E-Learning: Einführung in die altgriechische Metrik

 


Inhaltsübersicht

 

Direktzugang

"Hexameter"

"Trimeter"

 

 

 

3.1.6 Hexameter im Frieden des Aristophanes

Auch in der attischen Komödie finden sich Hexameterverse. Ein Beispiel hierfür soll kurz vorgestellt werden. In der im Jahr 421 aufgeführten Komödie Frieden von Aristophanes fliegt der Protagonist Trygaios in den Himmel, um sich bei Zeus über den Krieg mit Sparta zu beschweren, der allen Griechen übel zusetzt und (als Kriegsgott) die Friedensgöttin weggesperrt hat. Nachdem Trygaios diese befreien konnte, steht seiner Hochzeit mit Opora („Spätsommer, Frucht“) nichts mehr im Weg. Beim Fest sollen einige Knaben Lieder vortragen. Als zwei dieser Knaben aus dem Haus treten, um zu pinkeln und die Lieder noch einmal zu üben, bittet Trygaios den einen, schon einmal eine Probe zu geben (Frieden 1265-1269). In der vorherigen Szene wurde der für die Komödie typische Sprechvers, der jambische Trimeter, verwendet (Frieden 1192-1269). Mit dem Vortrag des Knaben beginnt der Wechsel zum Hexameter. Skandieren Sie den Anfang von Vers 1270, der vom ersten Knaben gesprochen wird::

"νῦν αὖθ' ὁπλοτέρων ἀνδρῶν ἀρχώμεθα –"
"Nun wollen wir aber mit den rüstigeren Männern beginnen –"

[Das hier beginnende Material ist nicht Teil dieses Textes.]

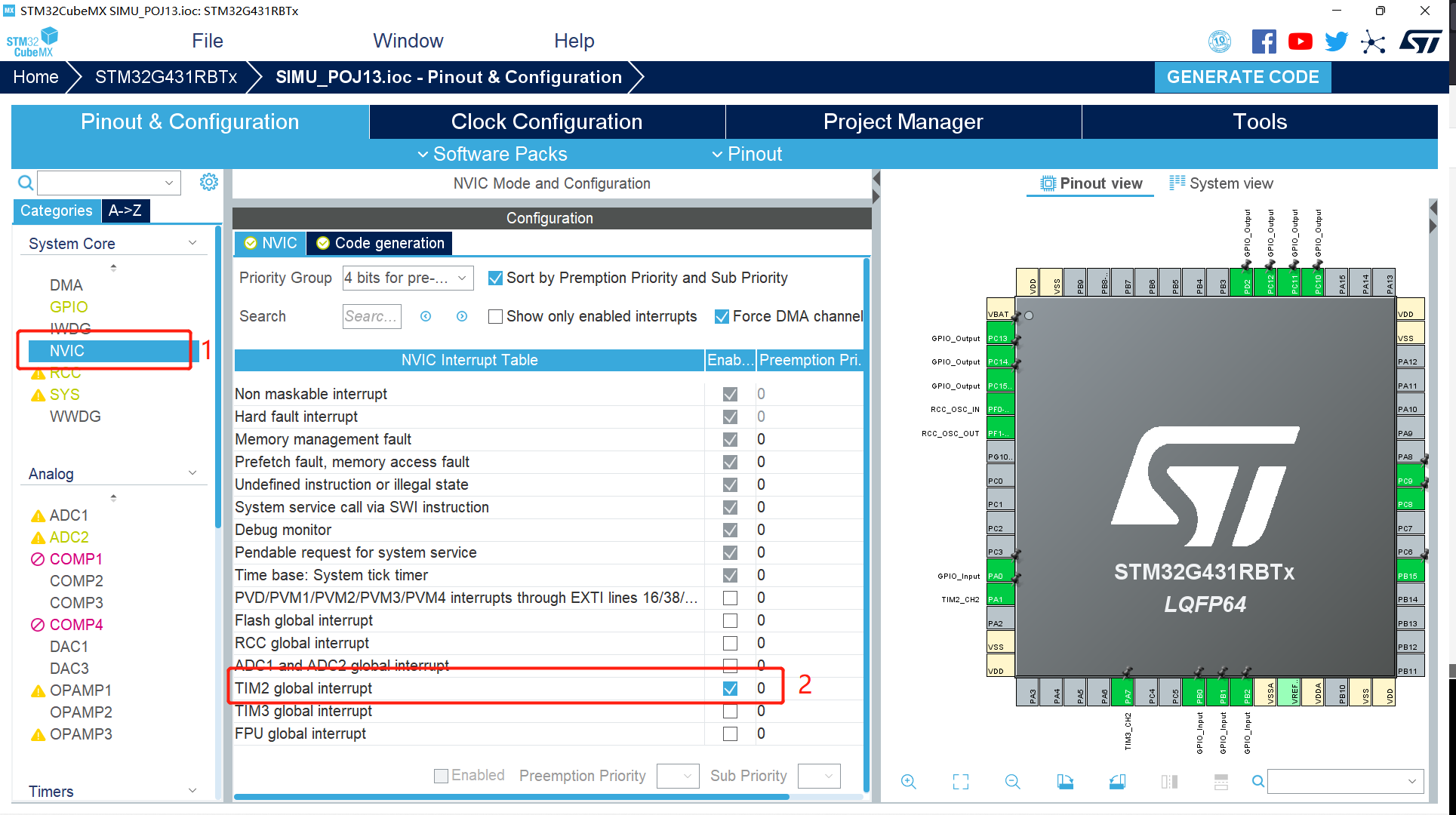Enable Show only enabled interrupts
Viewport: 1456px width, 815px height.
coord(496,317)
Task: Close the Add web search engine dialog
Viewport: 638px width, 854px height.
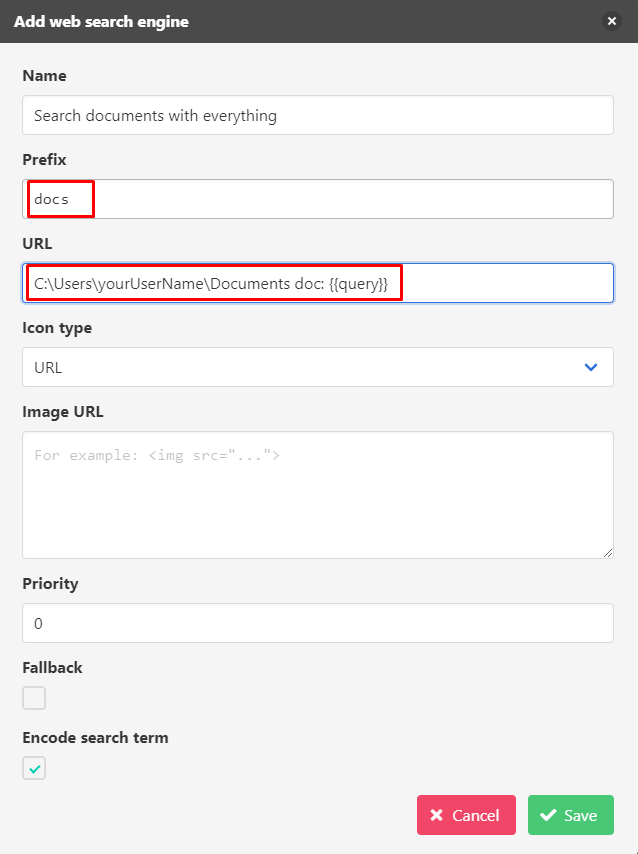Action: pyautogui.click(x=611, y=20)
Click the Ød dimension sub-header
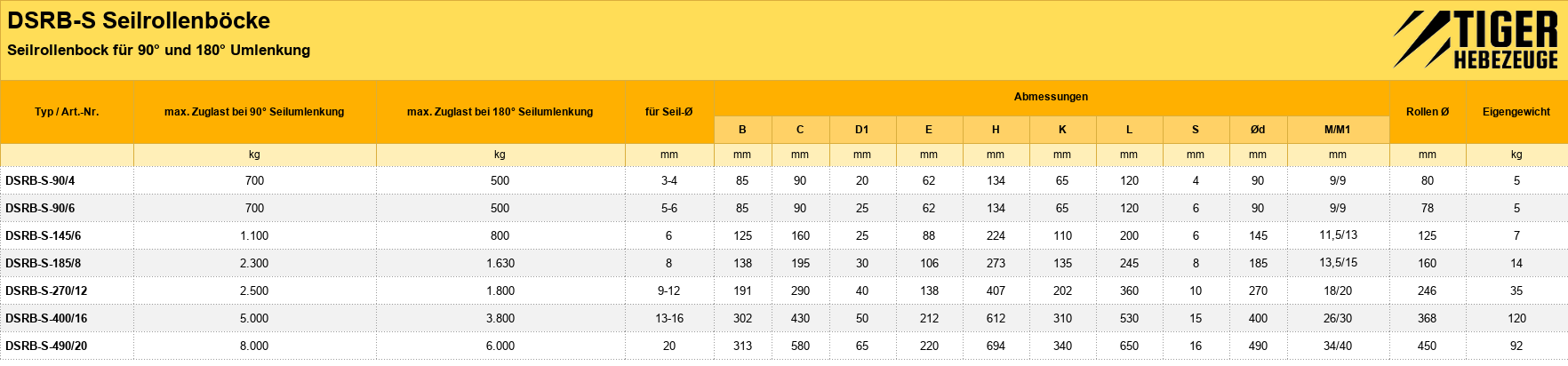 [1257, 130]
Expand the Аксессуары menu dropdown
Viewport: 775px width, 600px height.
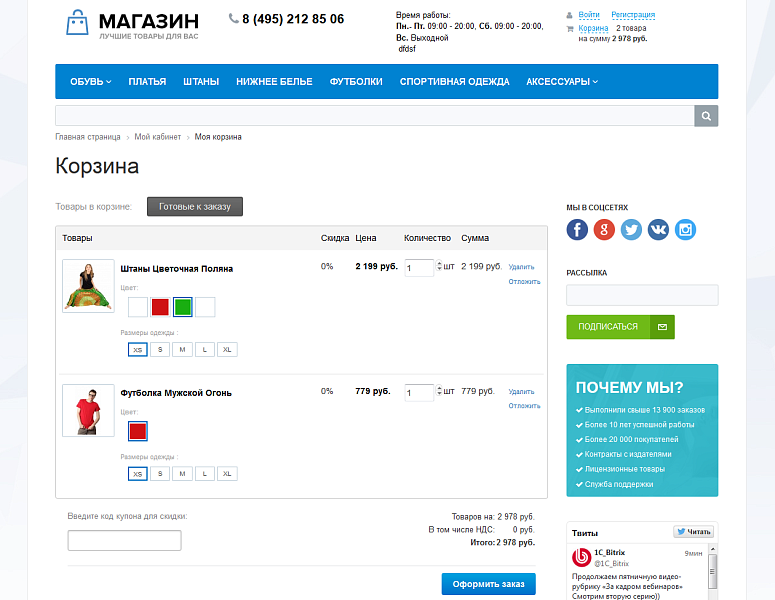point(562,82)
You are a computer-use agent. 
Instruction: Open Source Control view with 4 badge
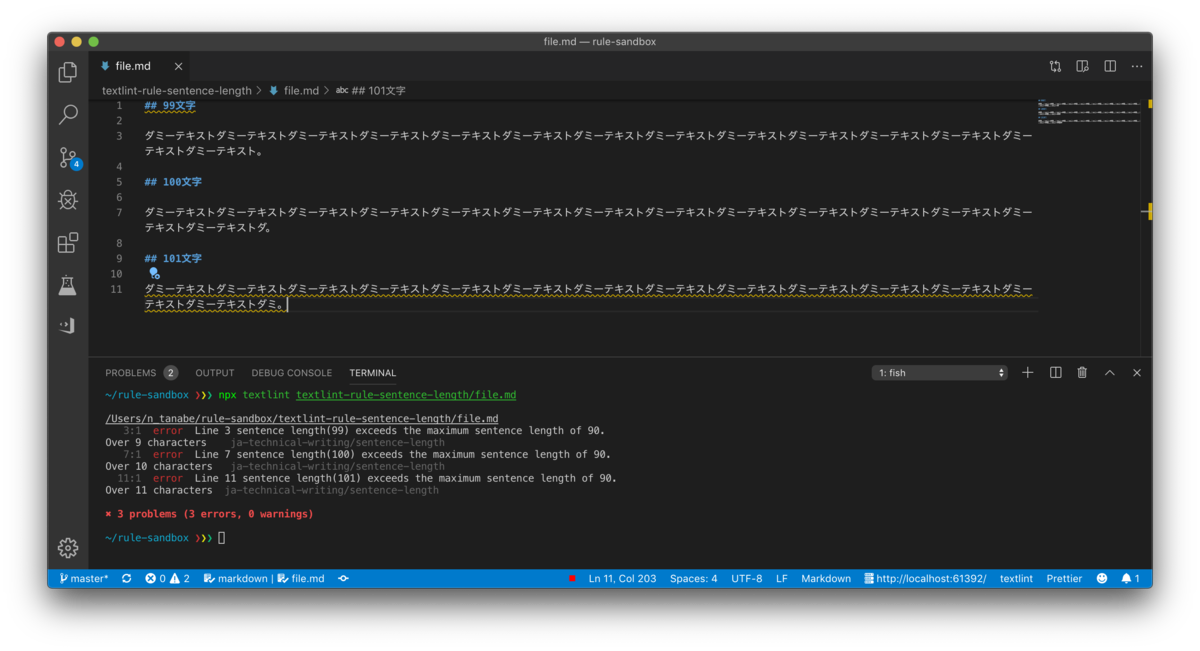tap(68, 158)

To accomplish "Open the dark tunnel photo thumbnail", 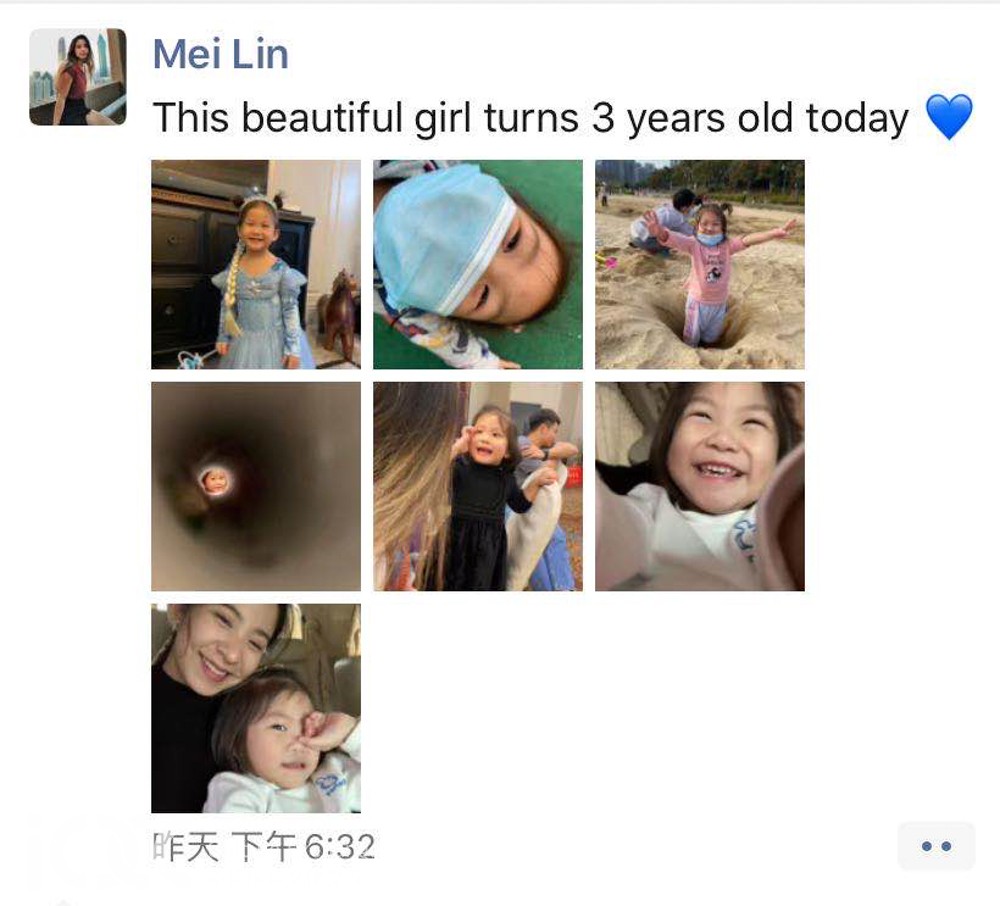I will pos(256,486).
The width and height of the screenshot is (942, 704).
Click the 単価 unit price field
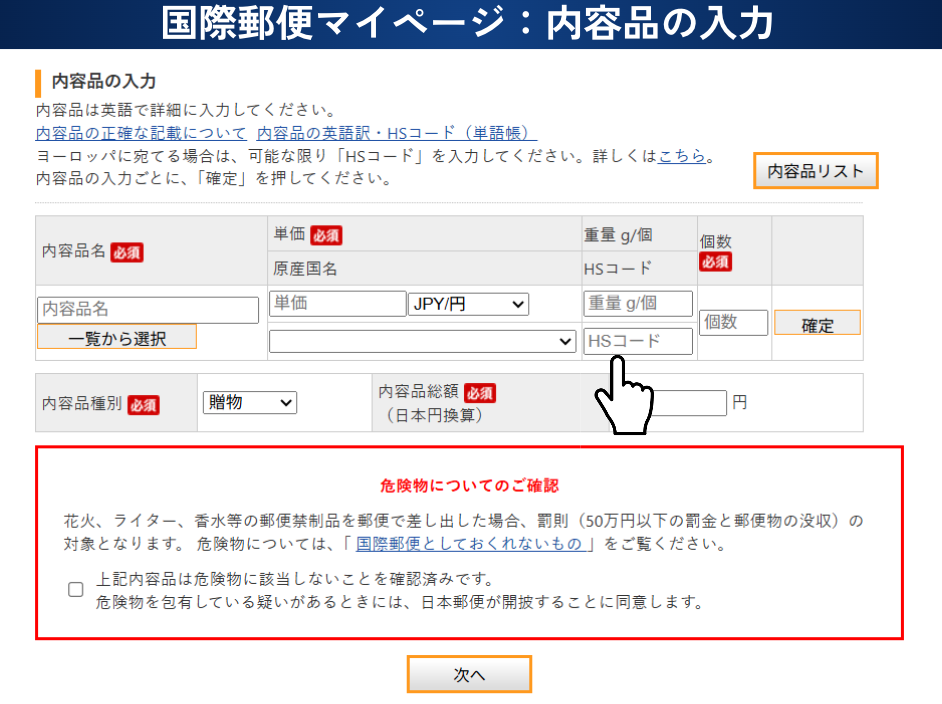pyautogui.click(x=337, y=304)
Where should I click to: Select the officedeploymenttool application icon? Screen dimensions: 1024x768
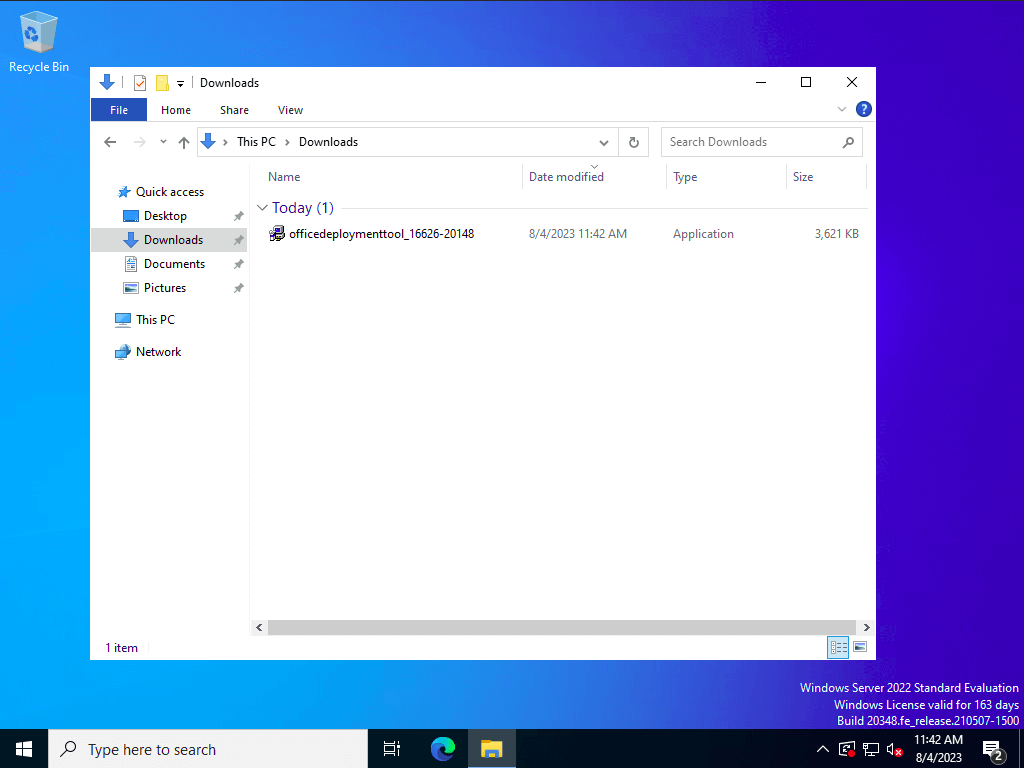(277, 234)
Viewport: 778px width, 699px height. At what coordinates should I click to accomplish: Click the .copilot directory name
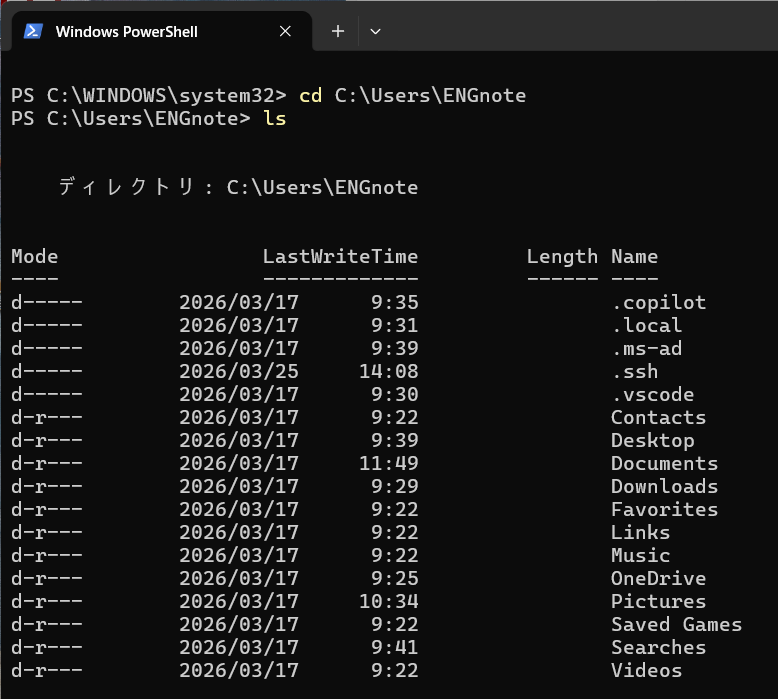point(658,302)
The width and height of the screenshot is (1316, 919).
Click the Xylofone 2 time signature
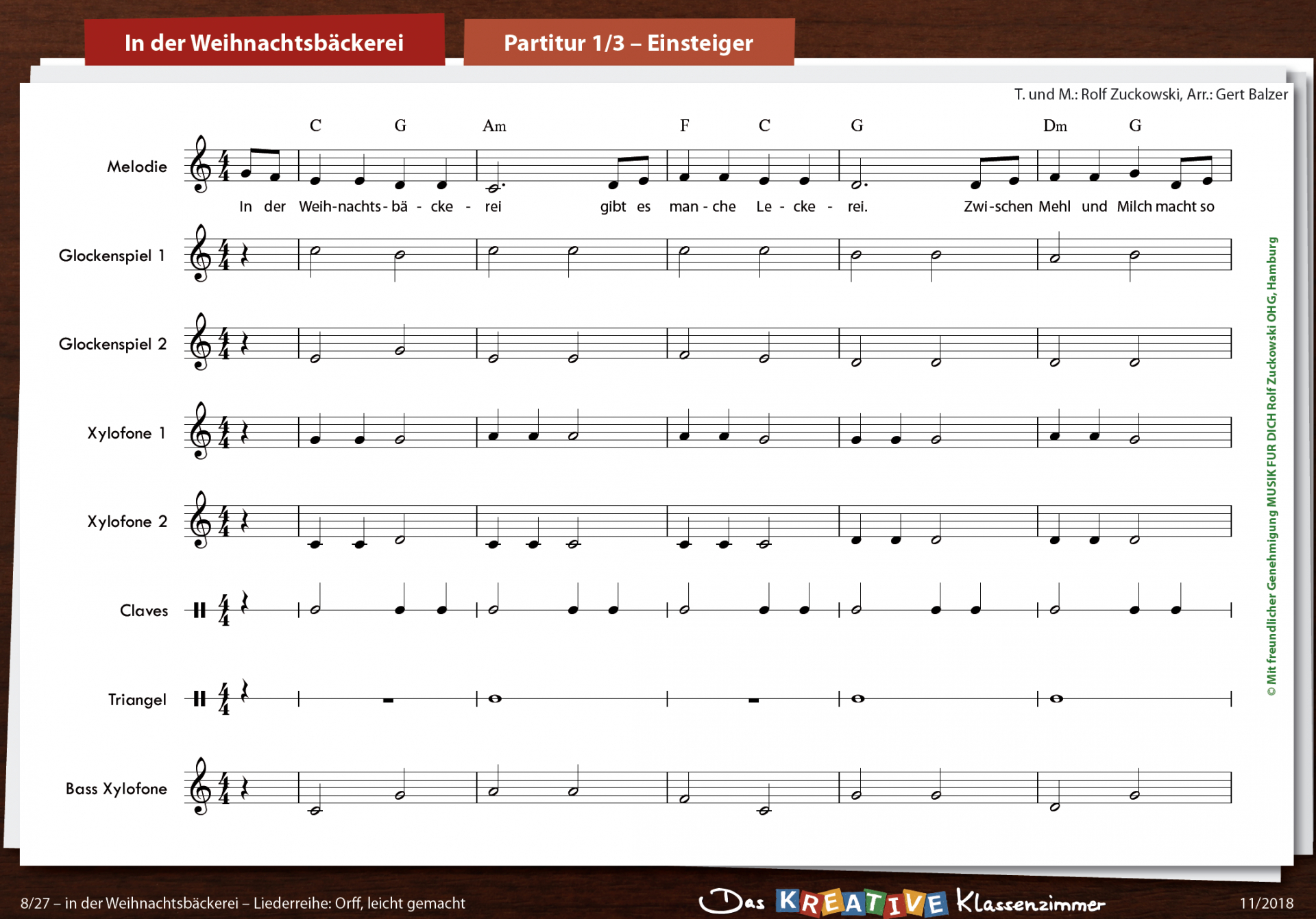point(223,522)
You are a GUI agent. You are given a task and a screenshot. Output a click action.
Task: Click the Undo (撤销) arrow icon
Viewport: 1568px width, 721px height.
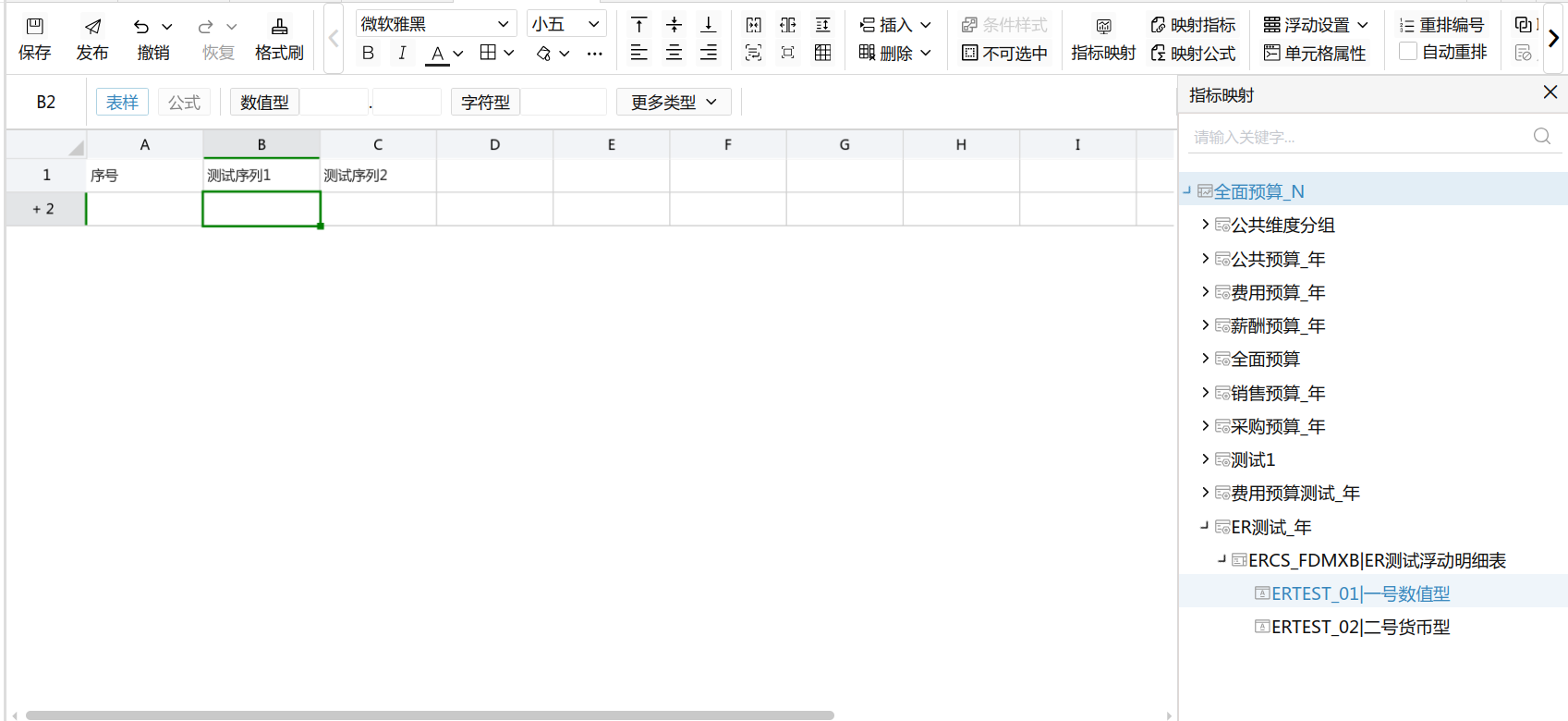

Wie es für das Epos (im Unterschied zur Komödie) üblich ist, zählt in ὁπλοτέρων die Verbindung von Muta cum Liquida als zwei Konsonanten. Sie haben sicherlich ausserdem bemerkt, dass der Vers noch nicht vollständig ist. Denn Trygaios ist überhaupt nicht erfreut über den kriegerischen Inhalt der Lieder und sagt:

                                                                        παῦσαι
ὁπλοτέρους ᾆδον, καὶ ταῦτ', ὦ τρισκακόδαιμον,
εἰρήνης οὔσης· ἀμαθές γ' εἶ καὶ κατάρατον.
                                                                        "Hör auf,
die rüstigeren zu besingen, und zwar, du drei Mal Elender,
weil Frieden ist. Du bist ein verfluchter Ignorant."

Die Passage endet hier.